= Stated task =
Rewrite the rows from the line with "You are a computer-use agent." through the end of the rows, putting "Help" in place of "Feedback" and leaving everything else as it is. Leave the pictures out of your answer.

= Dataset excerpts =
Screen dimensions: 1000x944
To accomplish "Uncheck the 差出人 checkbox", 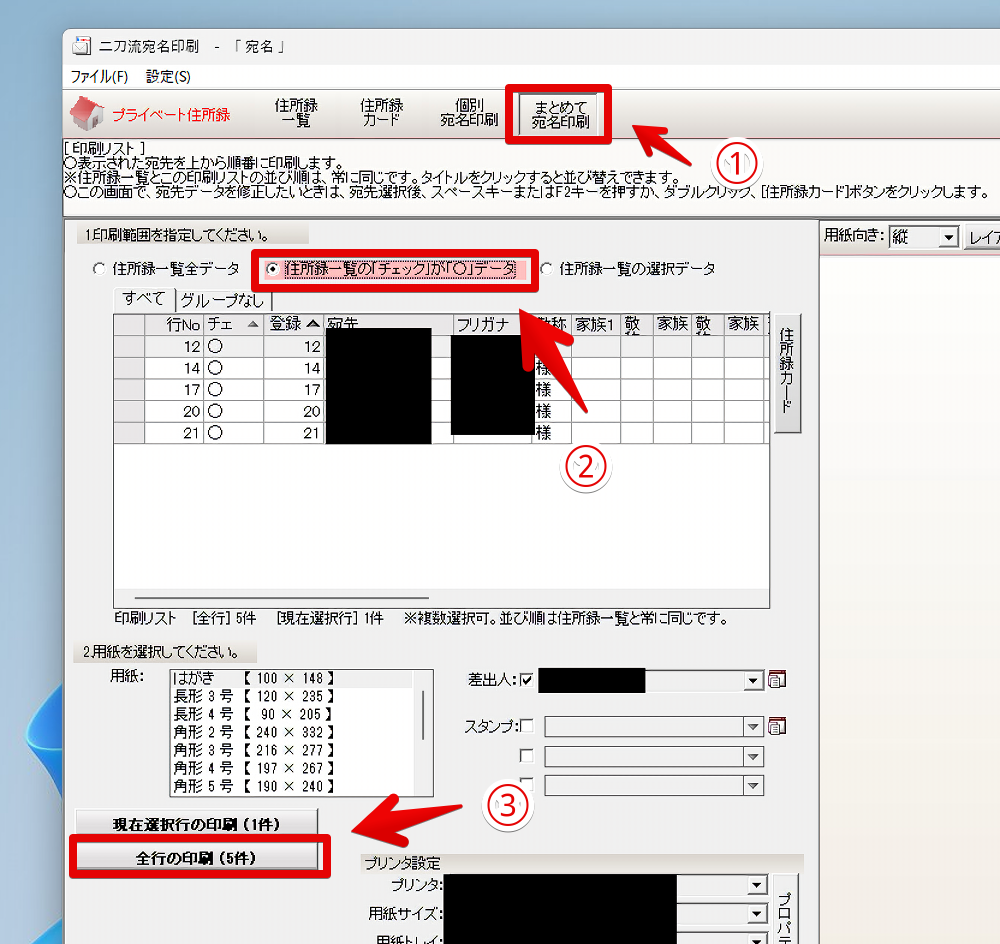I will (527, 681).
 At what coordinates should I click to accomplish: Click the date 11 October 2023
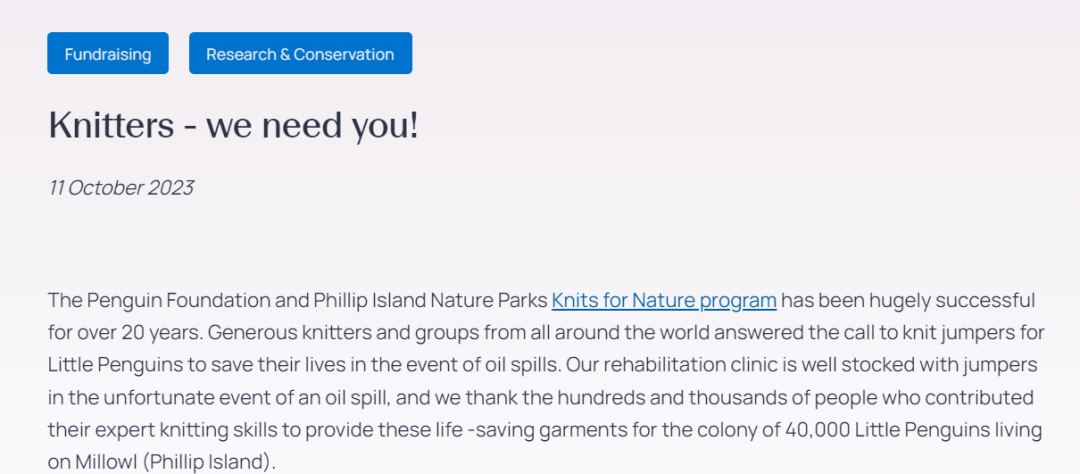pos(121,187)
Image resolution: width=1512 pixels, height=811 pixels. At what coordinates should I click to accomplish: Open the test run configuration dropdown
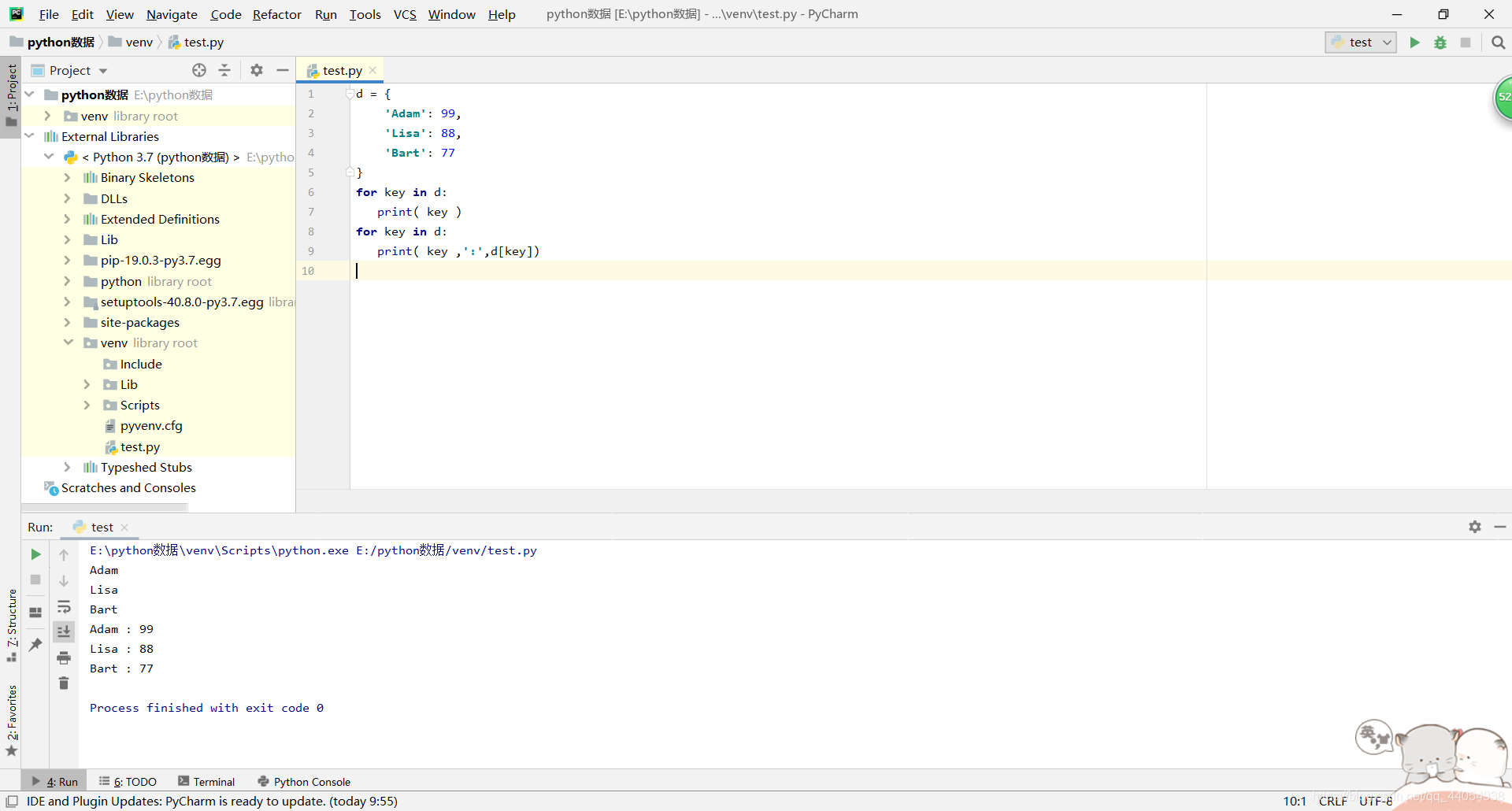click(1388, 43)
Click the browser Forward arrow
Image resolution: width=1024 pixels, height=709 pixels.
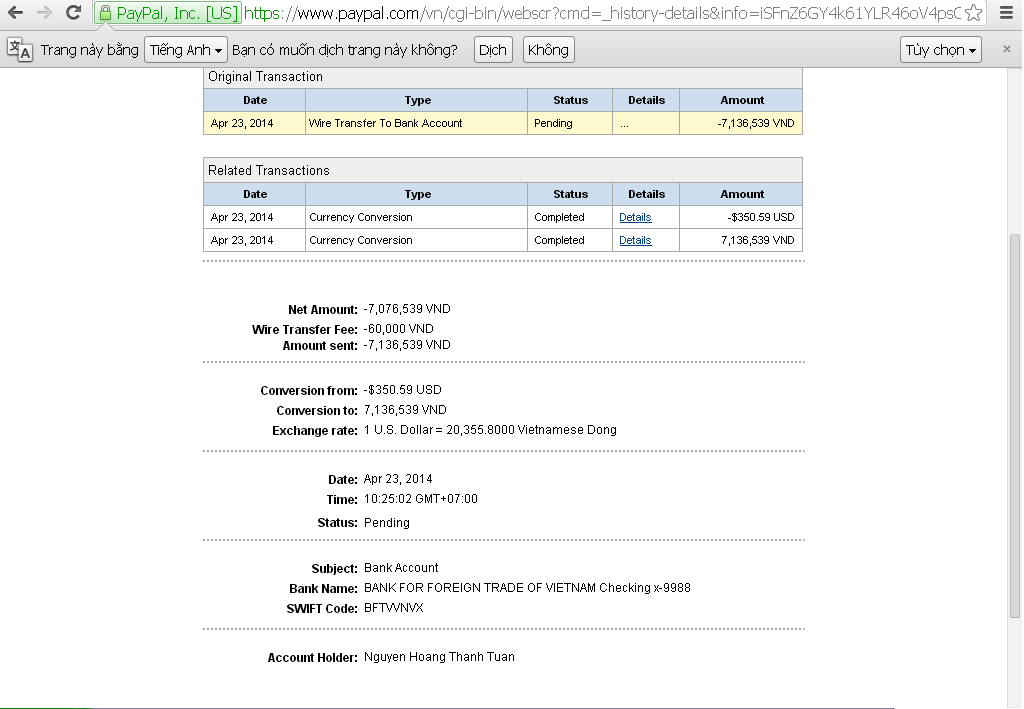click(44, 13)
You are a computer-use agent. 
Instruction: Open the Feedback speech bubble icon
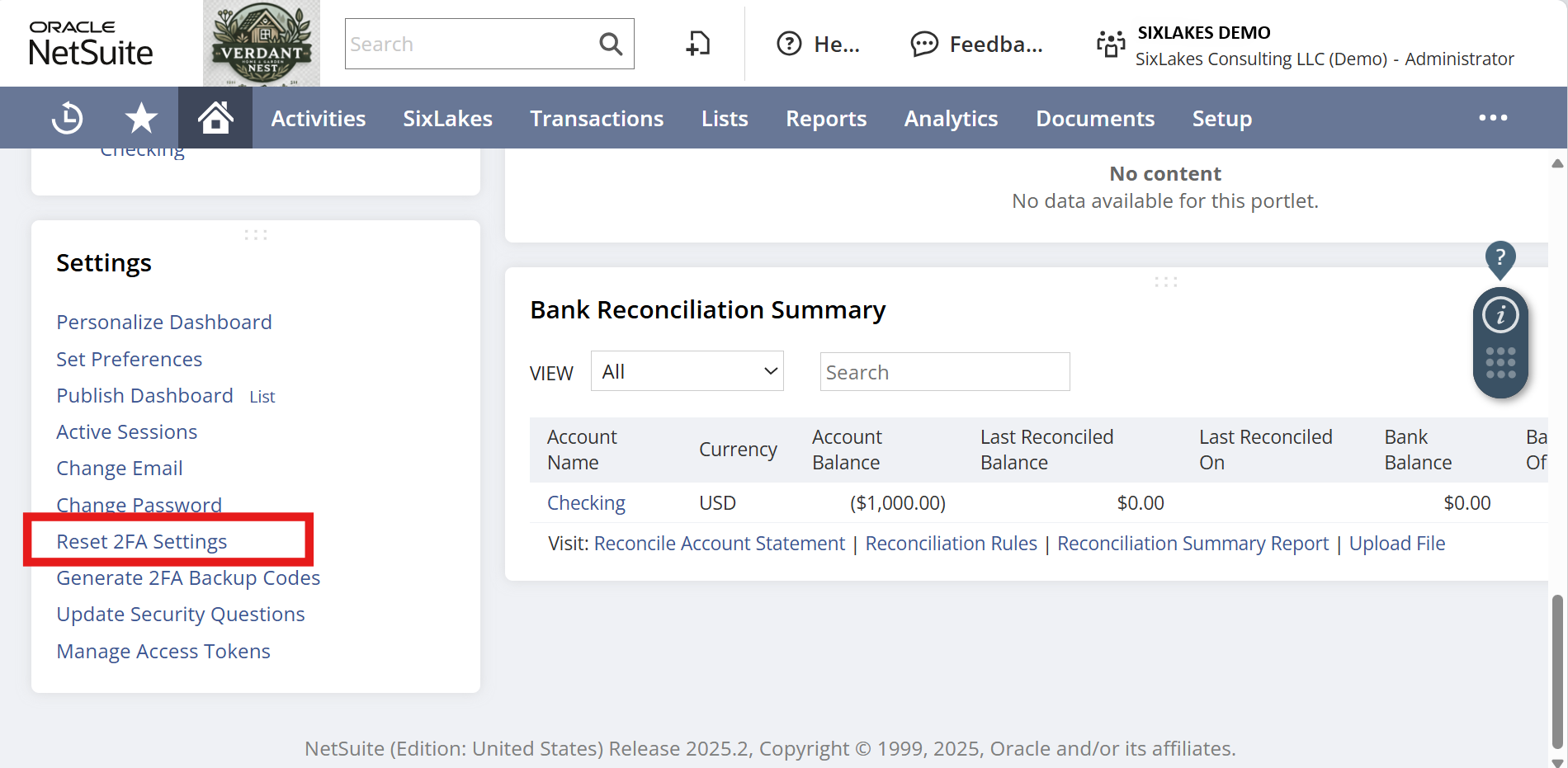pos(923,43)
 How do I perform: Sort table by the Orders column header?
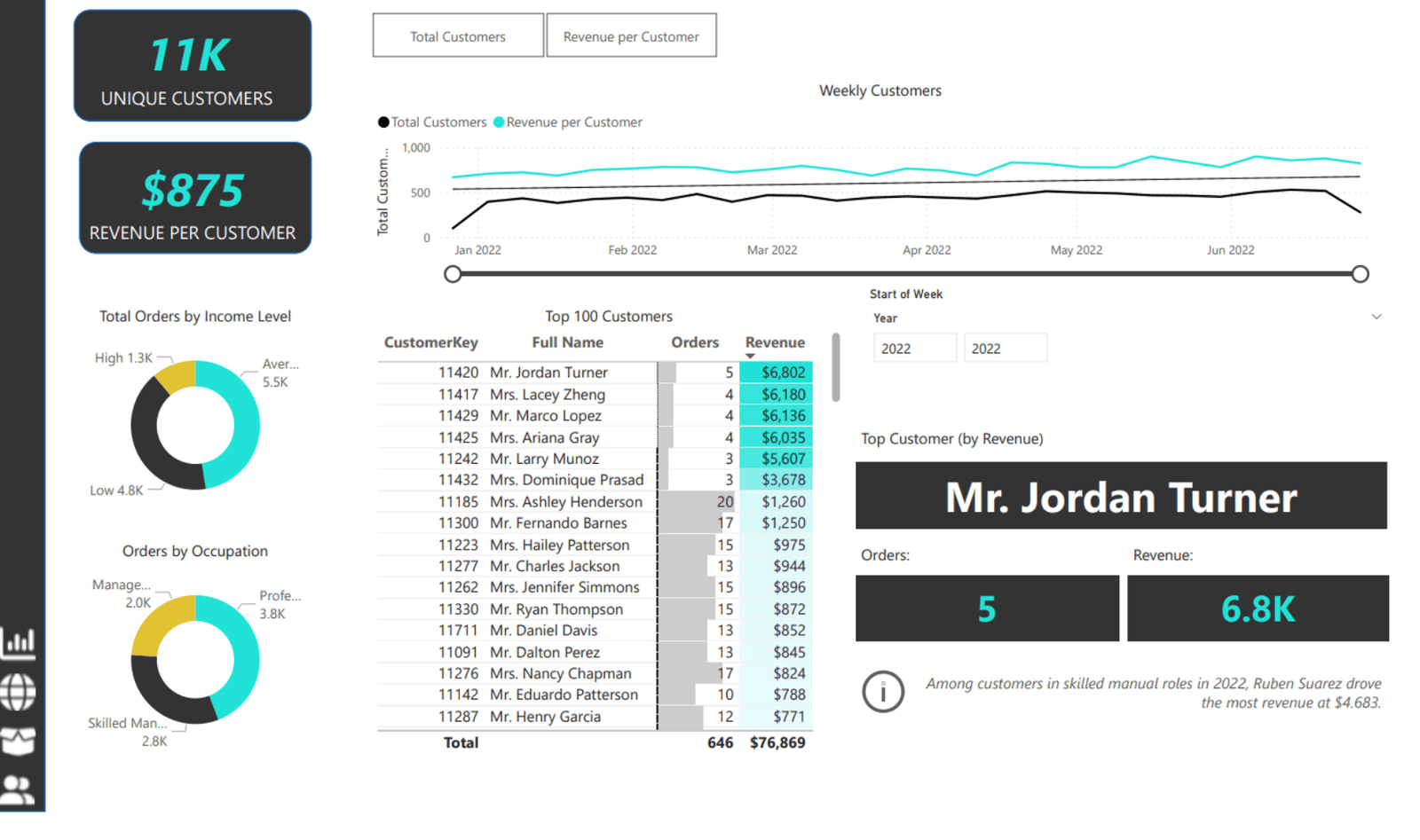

= Response below =
You are a computer-use agent. 
Instruction: Open the Help speech bubble icon
pos(923,43)
 How do I perform: Sort table by the Orders column header?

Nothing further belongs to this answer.